Büyük Mehdi, enaniyet asrında en ziyade enaniyetini dizginleyendir. “Ben kendimi beğenmiyorum, beni beğenenleri de beğenmiyorum” sırrınca nefsine güvenmeyen ve nefsini herkesten ziyade terbiyeye muhtaç görendir. Büyük Mehdi “Ben kendimi sâlih bilsem, o alâmet-i gururdur, salâhatin ademine delildir. Eğer kendimi sâlih bilmezsem, o malı kabul etmek caiz değildir.” prensibiyle hareket edendir. Mehdiyetin mahiyetindeki yüksek ihlas ve mahviyete samimane bürünendir.

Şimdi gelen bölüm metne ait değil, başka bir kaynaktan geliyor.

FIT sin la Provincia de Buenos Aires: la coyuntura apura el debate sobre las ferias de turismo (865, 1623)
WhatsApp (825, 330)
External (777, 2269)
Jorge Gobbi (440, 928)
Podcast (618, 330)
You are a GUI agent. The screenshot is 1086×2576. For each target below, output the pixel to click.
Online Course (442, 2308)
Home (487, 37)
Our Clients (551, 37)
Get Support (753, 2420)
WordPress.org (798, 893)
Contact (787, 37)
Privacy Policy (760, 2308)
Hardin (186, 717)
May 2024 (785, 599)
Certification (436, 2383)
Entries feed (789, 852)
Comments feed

Büyük Mehdi “Zaman, cemaat zamanıdır” tespitinde bulunan ve bu hakikatin gereklerini –en kritik bir zamanda- hakkıyla uygulayandır. Harikulade bir dâhi de olsa, cemaatin dehasına karşı mağlup düştüğünü en iyi kavrayandır. Madden çürümeye, manen çürütülmeye maruz kişiler üzerine davasını bina etmeyendir. Mehdiyet gibi sürekli gelişen, bâkî bir hakikati başta Kur’an’a, sonra da ahirzamanın eşsiz Kur’an tefsirine ve ondan her daim ders alan sâdık Kur’an talebelerine istinad edendir.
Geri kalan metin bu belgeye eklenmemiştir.